$V = {\rm Span}_K(\pi, \pi^2, \dots)$ is clearly a $K$-vector space. If we let $K = \Bbb{Q}$ temporarily, then every element of $V$ is transcendental as it's a finite linear combination $Q(X), \ X = \pi$ of the $\pi^i$ and thus can't equal an algebraic $a$ or else for the polynomial $P(a) = 0$ over $K$, we'd have $P(Q(X))= 0$ at $\pi$.
But what if we let $K = $ some algebraic exension of $\Bbb{Q}$ or even the field of all algebraic numbers. Can we prove a similar statement?
Edit: The only exception to the first pargraph is $0 \in V$ which is not trans.
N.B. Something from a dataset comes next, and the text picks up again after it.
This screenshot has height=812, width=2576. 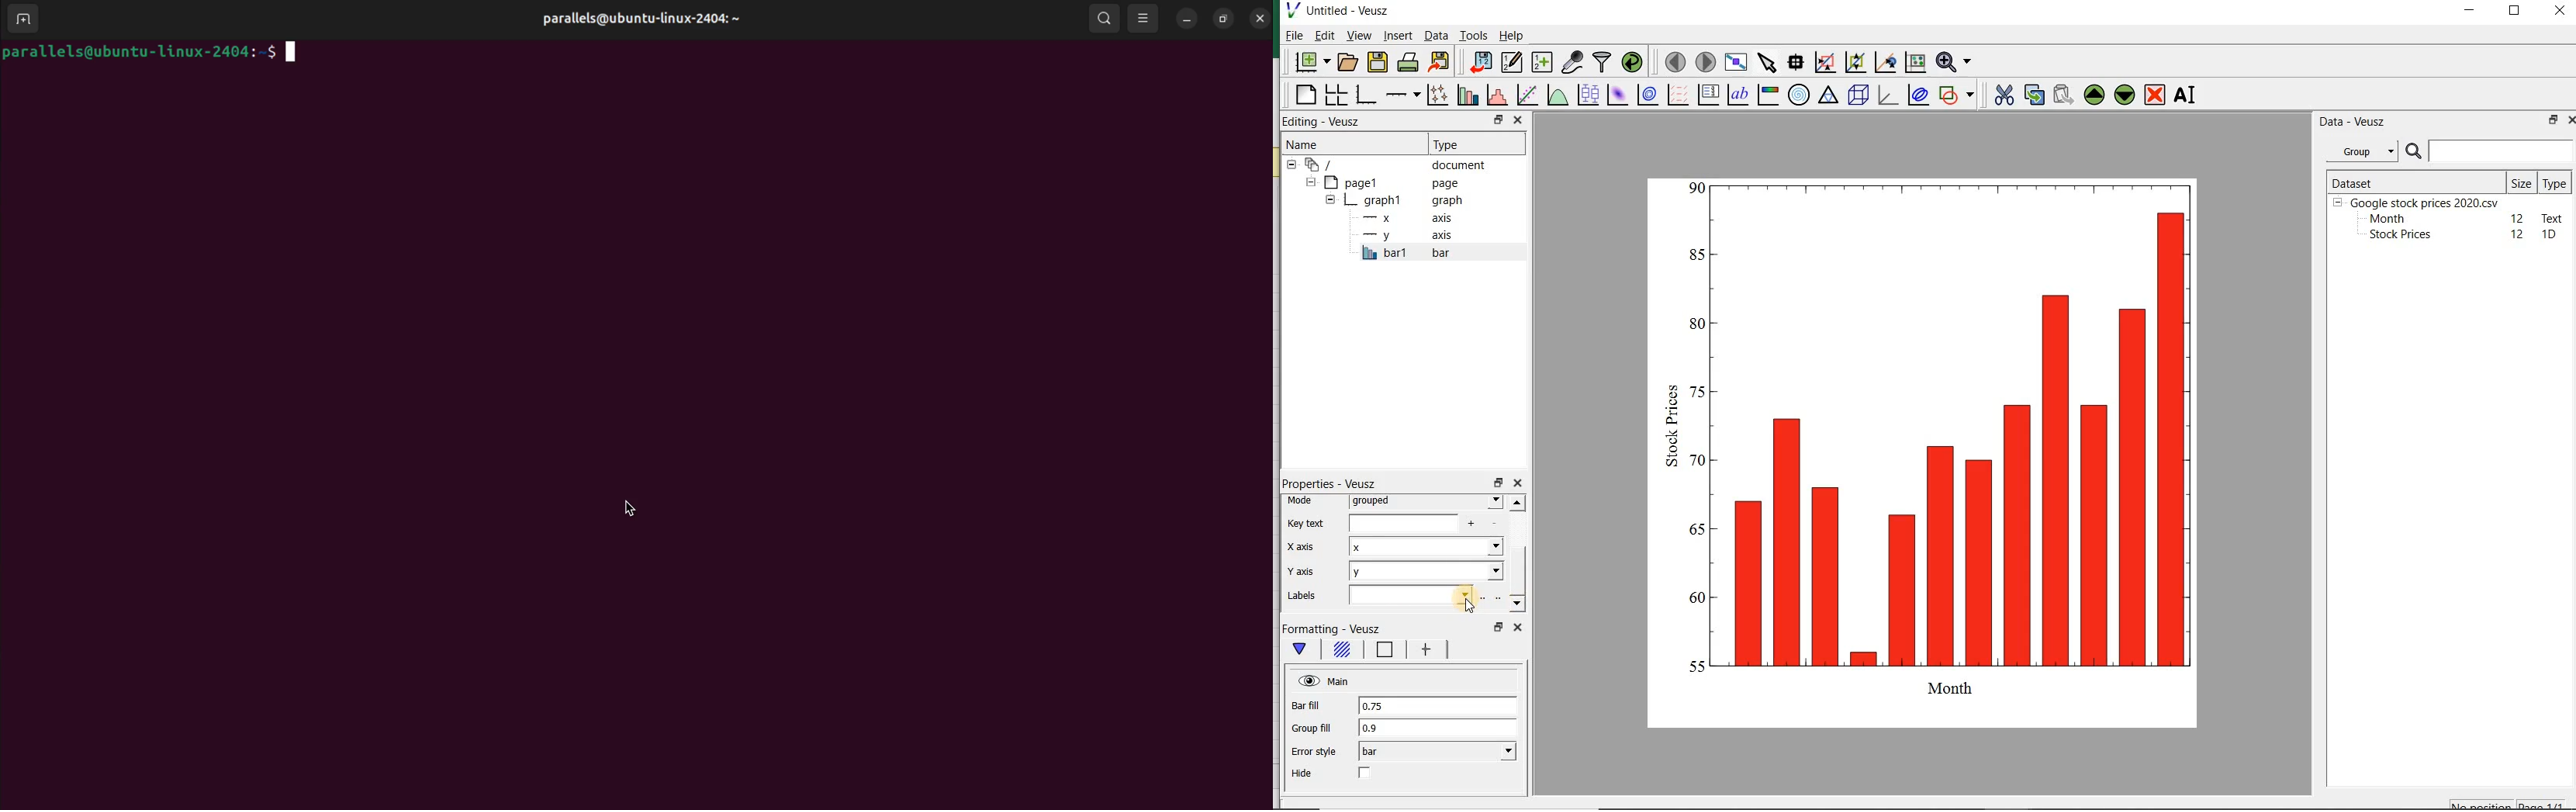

Proof. Let $f(X)=a_0+a_1X+\dots+a_{n-1}X^{n-1}+X^n\in F[X]$ be the minimum polynomial of $r$ over $F$. Then $r$ is also algebraic over $\mathbb{Q}[a_0,\dots,a_{n-1}]$, which amounts to say that $\mathbb{Q}[[a_0,\dots,a_{n-1},r]$ is finite dimensional over $\mathbb{Q}[a_0,\dots,a_{n-1}]$. Since $a_i$ is algebraic over $\mathbb{Q}$, we have the chain of finite extensions $$ \mathbb{Q}\subseteq\mathbb{Q}[a_0]\subseteq\mathbb{Q}[a_0,a_1]\subseteq \dots\subseteq\mathbb{Q}[a_0,\dots,a_{n-1}] $$ so also $\mathbb{Q}[a_0,a_1,\dots,a_{n-1},r]$ is finite dimensional over $\mathbb{Q}$. Therefore $r$ is algebraic over $\mathbb{Q}$.